Tek Dinleyicili, Dev Konser


Altı bölümün sonunda Stevie’nin cinayeti çözülmüş, River ise hayattaki en büyük dayanağı (iş arkadaşı, yoldaşı, sırdaşı, sevdiği, aşkı…) olan kadına belki cinayeti çözerek sorumluluğunu yerine getirmiştir. Fakat hâlâ ona etmesi gereken itirafı edememiştir. River, hâlâ Stevie’ye “seni seviyorum” diyememiştir. Tıpkı Stevie’nin öldüğü gece de söyleyemediği gibi. Dizi, son bölüm ile ilk bölümü tekrar buluşturarak cinayet ile ilgili tüm sürprizleri yetmezmiş gibi biz seyircileri bir kez daha büyük bir sürpriz ile baş başa bırakıyor. River, Stevie’nin vurulduğu gece yemek yedikleri Çin lokantasına gider ve orada Stevie’nin manifestosu ile sohbet eder. Konu yine River’ın Stevie’ye söyleyemediği itirafa gelince River yine söyleyemez ve kötü son bir kere daha River’ın gözleri önünde canlanır. Sonra mı?

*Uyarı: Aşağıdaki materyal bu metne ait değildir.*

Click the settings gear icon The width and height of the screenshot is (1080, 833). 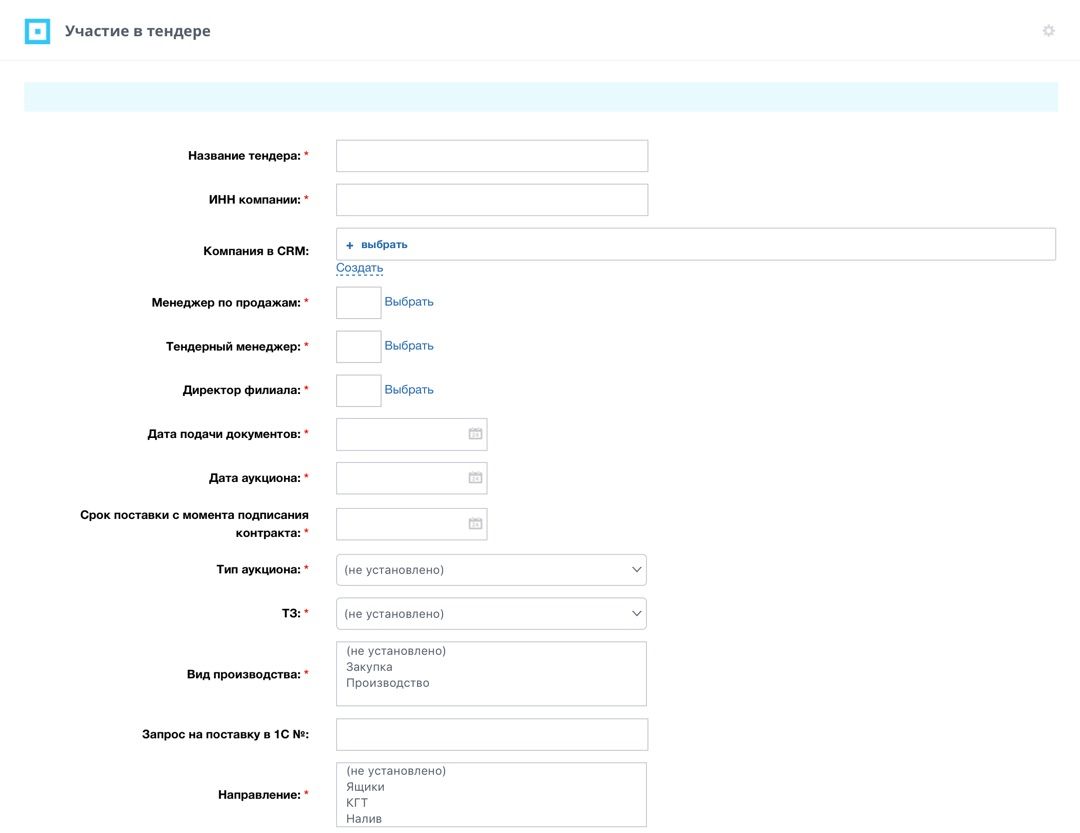(1048, 30)
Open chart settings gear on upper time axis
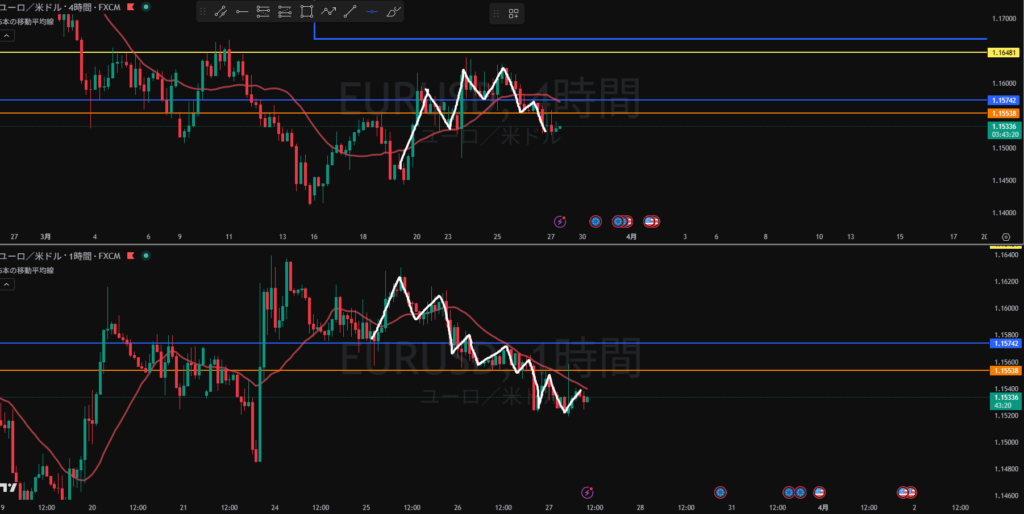1024x514 pixels. 1006,237
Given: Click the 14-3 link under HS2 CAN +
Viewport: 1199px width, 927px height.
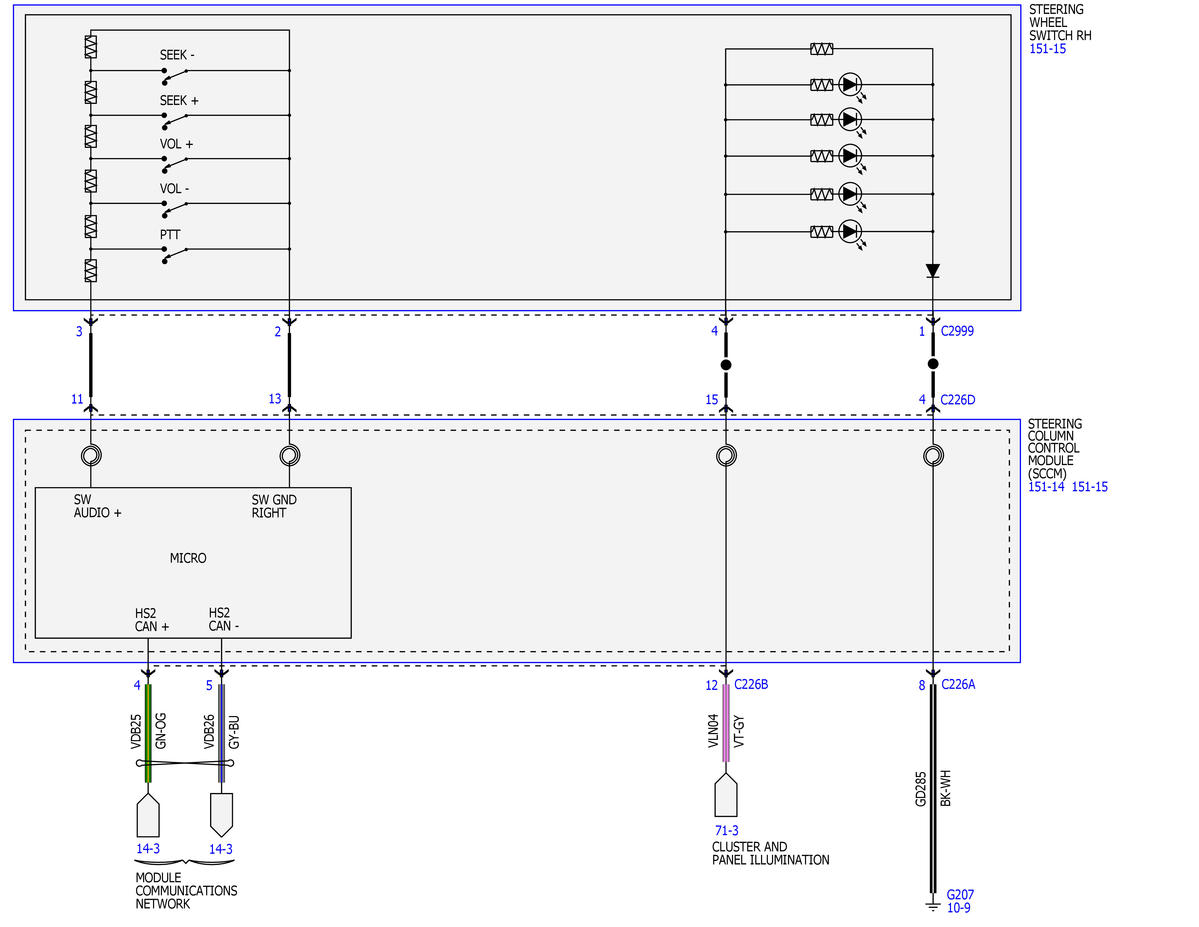Looking at the screenshot, I should pos(148,849).
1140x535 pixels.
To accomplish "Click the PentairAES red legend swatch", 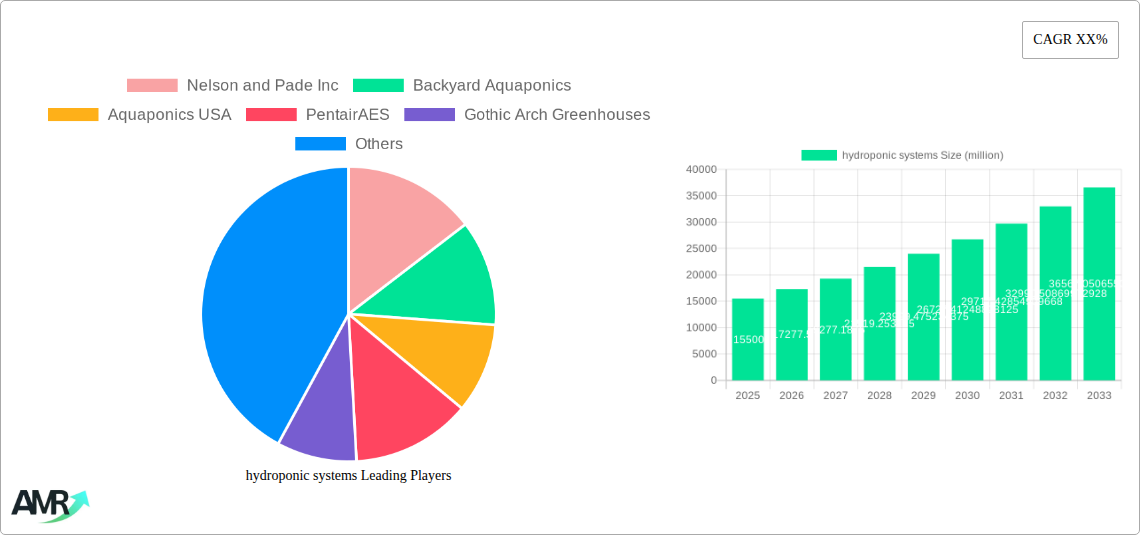I will [x=271, y=115].
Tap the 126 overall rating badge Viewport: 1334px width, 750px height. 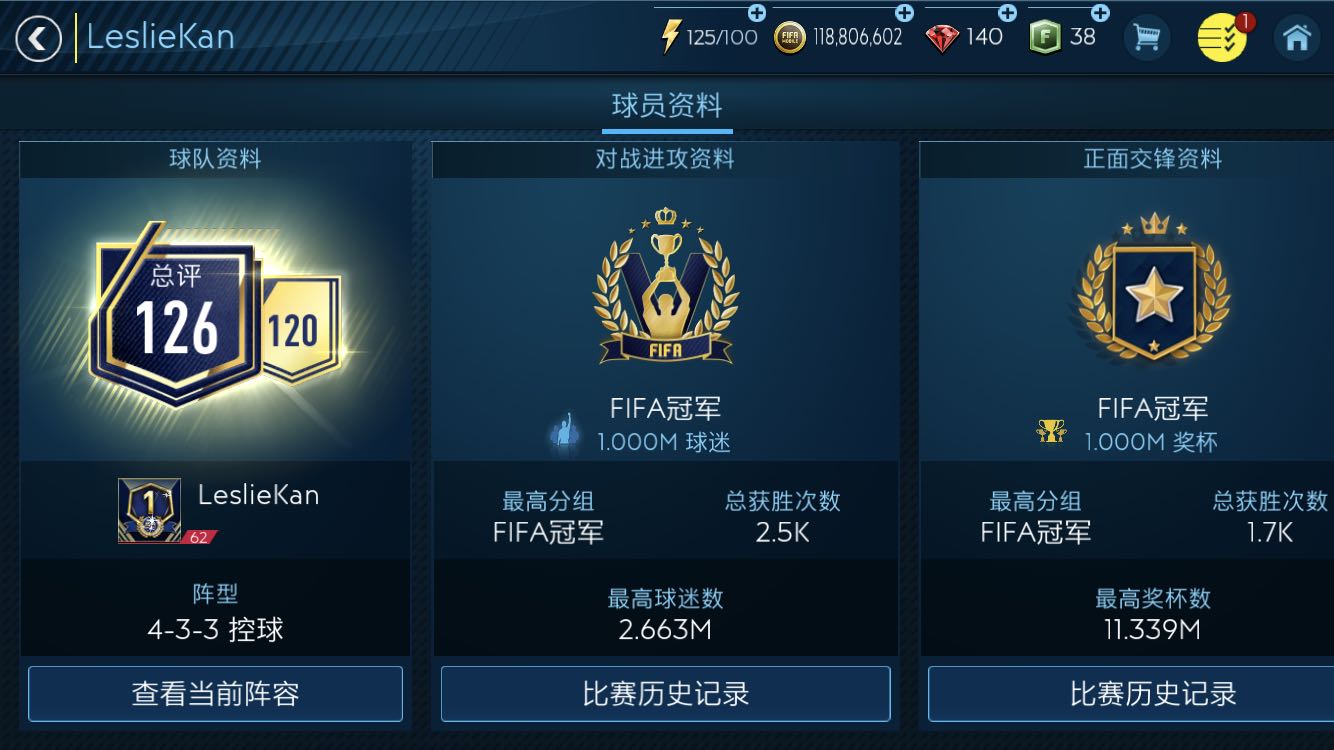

Dizinin tümüne sirayet eden Tina Charles’ın seslendirdiği I love to love parçası devreye girer. River, tekrar canlanan Stevie’ye itirafını yapmış, Stevie de “Bana şarkı söyle” demiştir. Söylenecek şarkı ise elbette bellidir: I love to love…. River’ın dünyasında sokak, bol ışıklı bir sahneye dönüşür bu anlarda. Film boyunca hâkim olan soğuk renkler, ilk defa yerini sarı, sıcacık renklere bırakır. River, tek izleyicisi olan bir konser veriyordur adeta. Stevie ise çığlık çığlığa konseri dinleyen bir dinleyicidir. Ve dans… Tabii sahnenin büyüsüne çok fazla kapılmamamız için River’in görüşünden sıyrılıp dışarıdan bir gözün o an orada neler gördüğünü de gösterir. Fakat emin olun ne River’ın ne de biz seyircilerin umurunda değildir gerçek. Gerçek nedir ki hem?